Although no Premier League game can be taken easily, it shouldn’t have been a huge risk to try one of Chelsea’s most consistent performers against the side 19th in the table. Elsewhere, Mason Mount was understandably rested due to starting all three England games, though his rest lasted only 45 minutes. Once again, if Tuchel can’t afford to give his most important player one half off without descending to anarchy then serious questions need to be asked.
With a packed schedule full of European travels to come, this was a wise game to give Mount off, as it happened, those that took the pitch manager and Mount down.
Again, there are no easy games in this league, Tuchel knew that. There’s no need to say it was a ‘learning curve’, the German and the Chelsea fans know the problems at the club and Tuchel is no novice to competition.
His worry will be that the implosion of his rotated side was so uncharacteristic of recent times that there will have to be a quick bounce back with the Blue’s first Champions League quarter final tie since 2014 on Wednesday.

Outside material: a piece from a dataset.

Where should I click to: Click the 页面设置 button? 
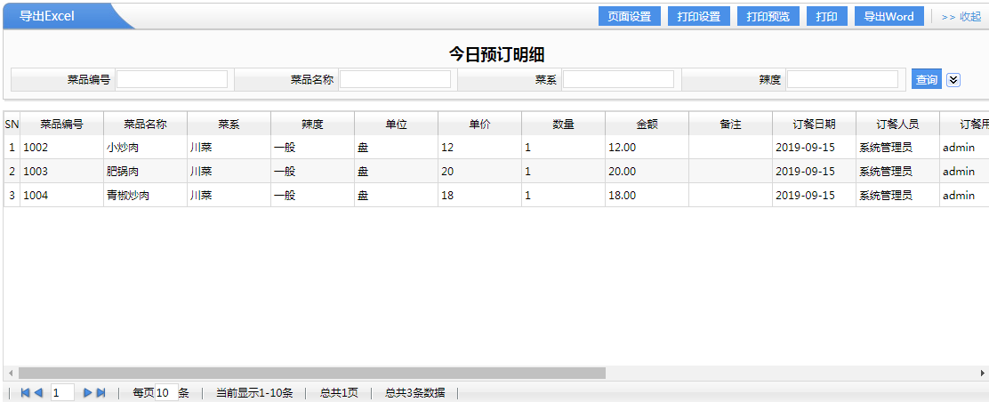[629, 17]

What next for Jorginho and Kovacic
There is no point chucking the blame for a result like this around. Everything went wrong.
As covered before, Chelsea’s inept actions in the transfer market have left them without a defensive midfielder. With no N’Golo Kante they are forced to use two players to cover that middle ground. However, neither Jorginho or Kovacic have a defensively solid bone in their body.
Occasionally that can be excused. The pair bring an extremely unique set of skills on the ball, their passing, build up and link up will help to dictate entire games and control possession. When things go wrong and they are required as backbone, it seems Chelsea lose 5-2 to West Brom.
This was once again a calling for the midfield spine needed at Stamford Bridge. Joringho’s passing radar was skewed, not helping Thiago Silva’s need for a quiet return to action with wayward passes leading up to both yellow cards. When it came to standing strong and seeing out a half at 1-0 or even 1-1 his defensive faults were put on centre stage, slow to react and unhelpful out of possession.
As for Kovacic, he was largely just as poor in the first half though without the high profile action coming from his mistakes. The Croatian did improve and showed some of the little fight put up in a weak and tepid Chelsea performance, but his laziness and seemingly oblivious nature to sense any sort of danger cost his team dearly.
Billy Gilmour might not bring the desired defensive characteristics that this team needs, but after a performance that ‘would have been shouted about at the pub’, the Scot now has a very reasonable argument that he would offer more going forward.